Chegara a tais conclusões depois de um passeio pelos campos, com seu cocheiro. Nessa ocasião, deparou com um homem idoso, alquebrado e vergado ao peso dos anos; mais à frente encontrou um mendigo coberto pelas chagas de repugnante enfermidade; e, continuando a excursão, deu com um cadáver apodrecendo ao sol.

Dali em diante, passou a refletir seriamente sobre esse quadro de misérias e dores inerentes à condição humana. Assim, depois de dura luta interior, decidiu abandonar a família, e a vida de prazeres e luxo, para sair em solitária peregrinação, como asceta mendicante, em busca do remédio que libertasse o ser humano dos sofrimentos da existência.
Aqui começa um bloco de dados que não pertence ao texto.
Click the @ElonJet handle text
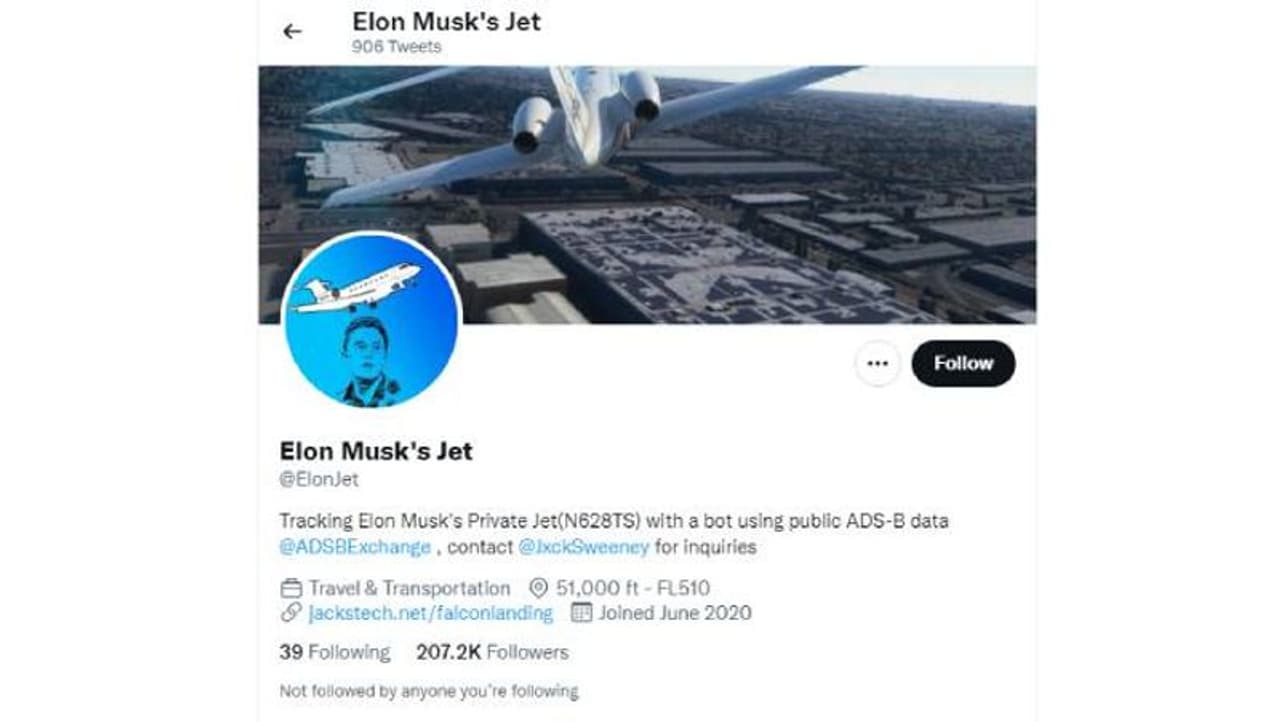 318,479
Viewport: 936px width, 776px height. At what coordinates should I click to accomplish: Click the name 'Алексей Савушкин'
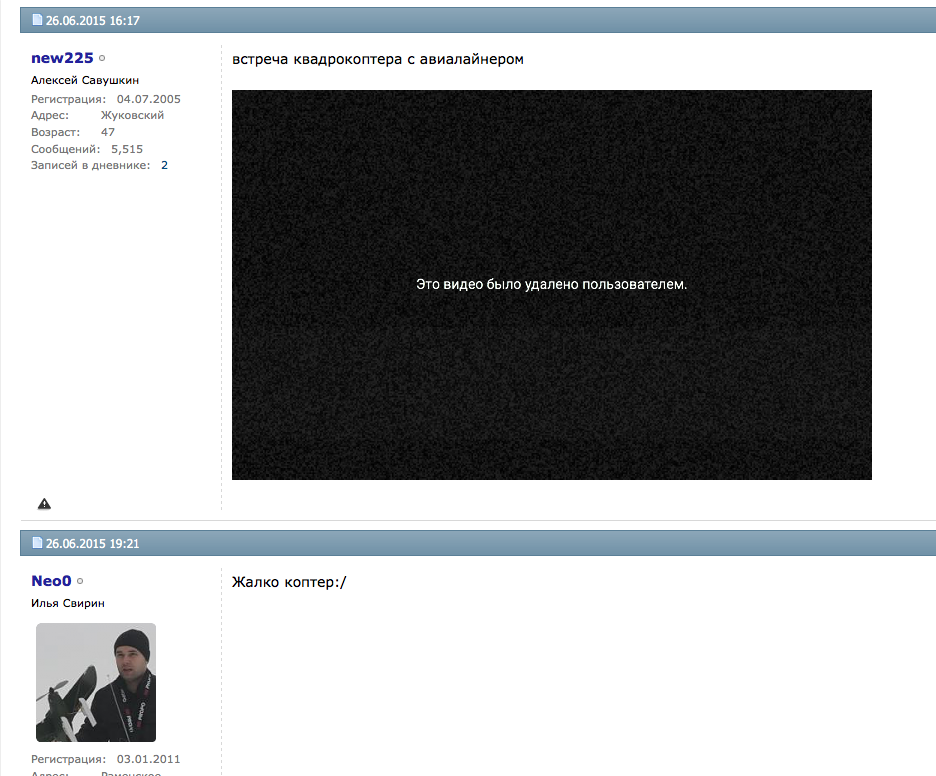(85, 80)
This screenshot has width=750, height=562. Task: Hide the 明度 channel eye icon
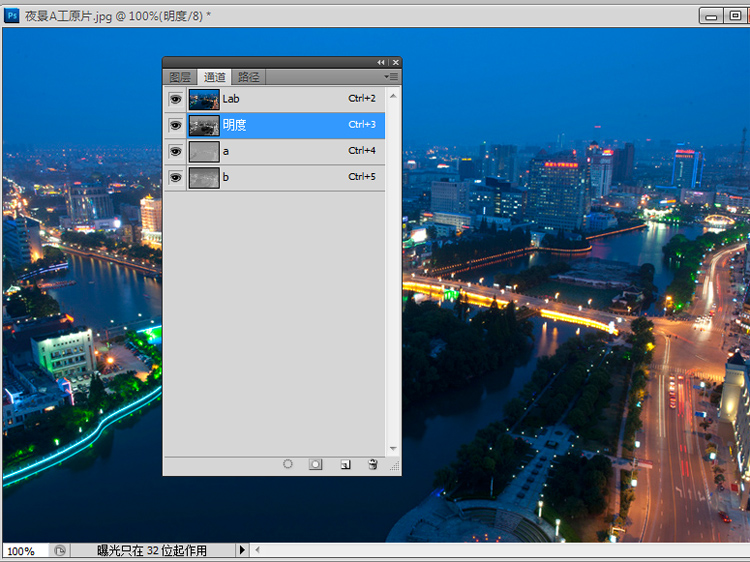point(176,125)
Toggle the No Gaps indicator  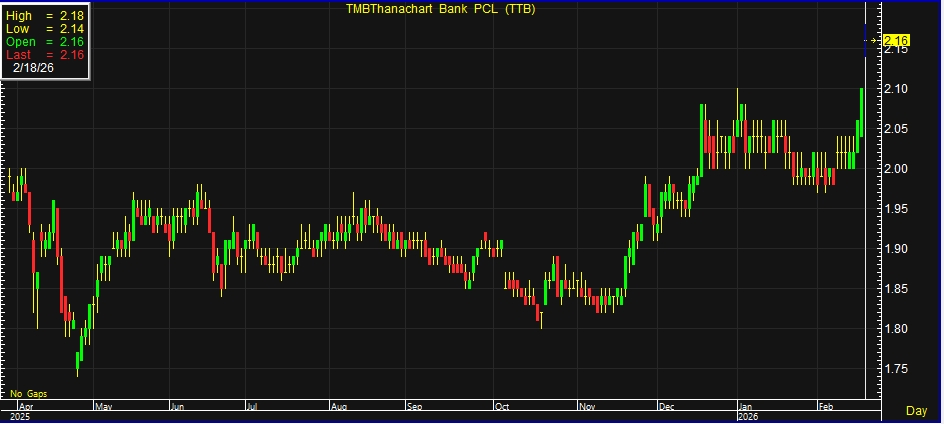28,394
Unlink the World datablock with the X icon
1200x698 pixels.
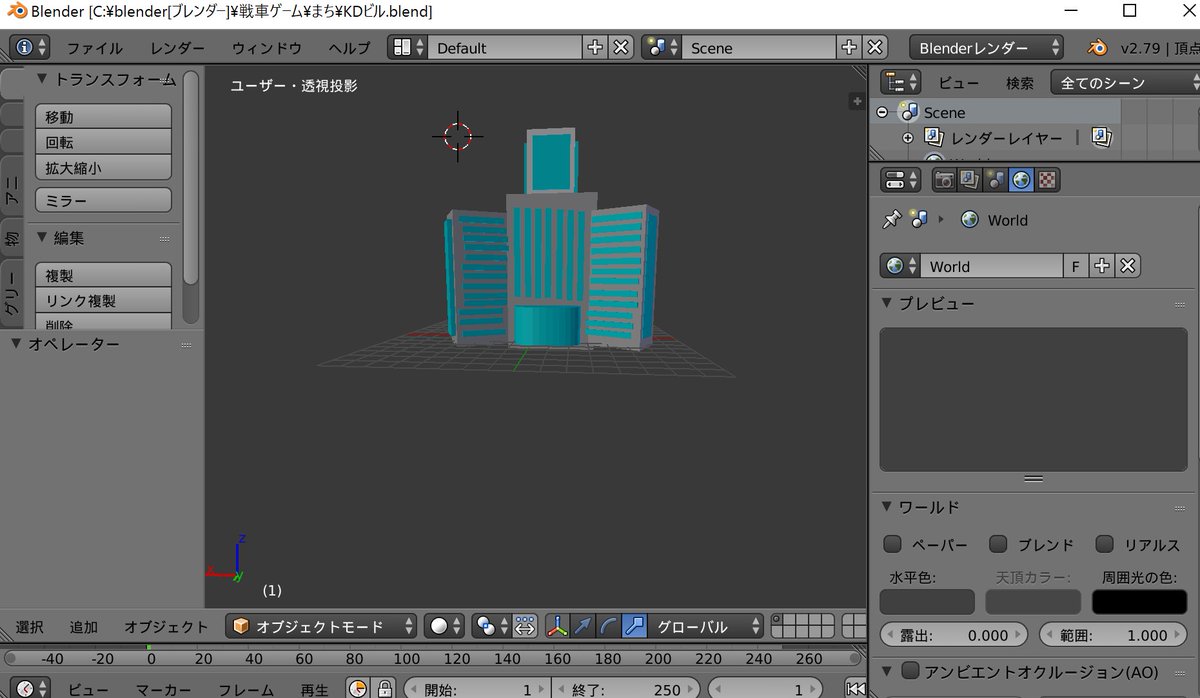click(x=1127, y=265)
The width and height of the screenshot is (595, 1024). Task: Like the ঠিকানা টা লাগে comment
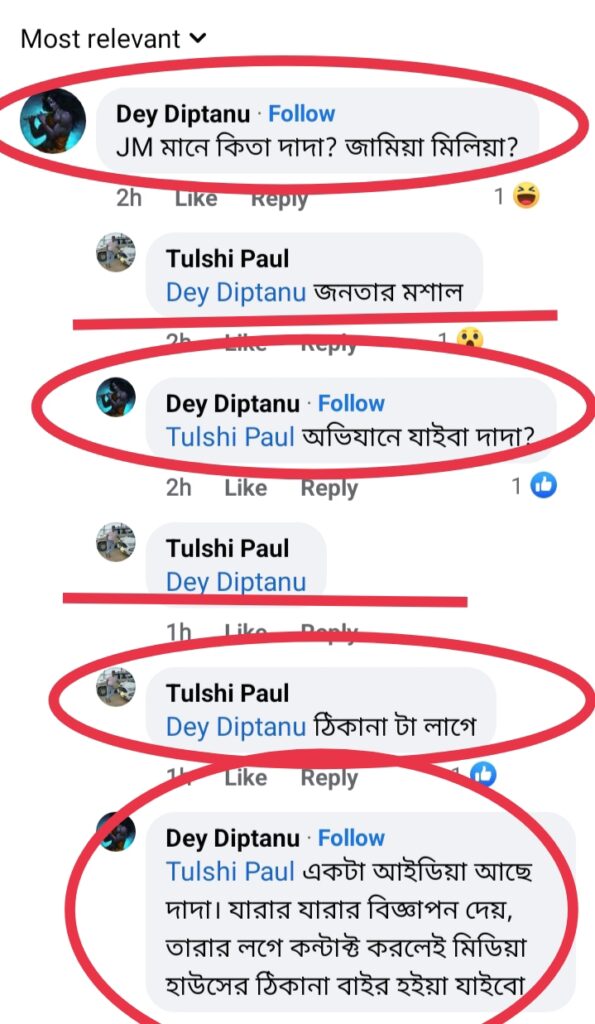(x=246, y=778)
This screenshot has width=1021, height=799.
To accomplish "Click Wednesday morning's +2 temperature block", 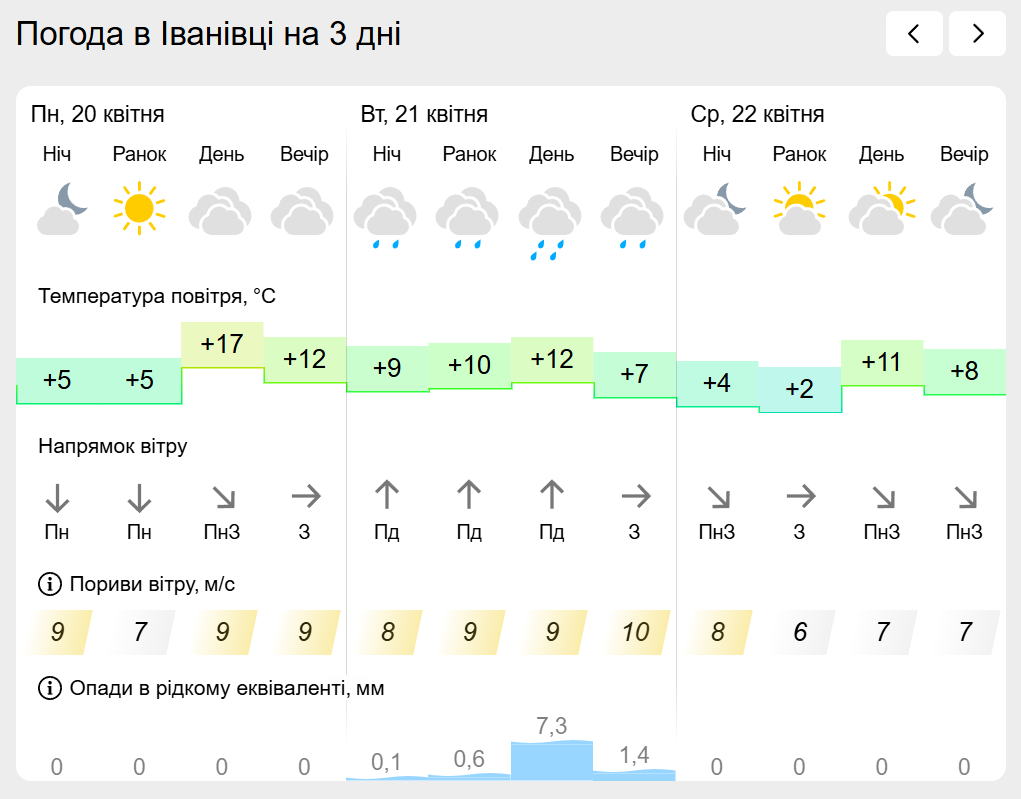I will pyautogui.click(x=800, y=390).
Então, certa noite, às primeiras horas da madrugada, depois de dirigir um último olhar à esposa e ao filho adormecidos, abandonou o palácio paterno e, sem olhar para trás, cavalgou à rédea solta, na companhia de seu cocheiro, alcançando a fronteira do principado ao clarear do dia. Aí, o jovem príncipe despojou-se das jóias e da espada, dispensou o cocheiro e o cavalo, trocou sua roupa pela de um camponês e seguiu sozinho a caminho das montanhas, em cujas cavernas viviam homens tidos como sábios e santos.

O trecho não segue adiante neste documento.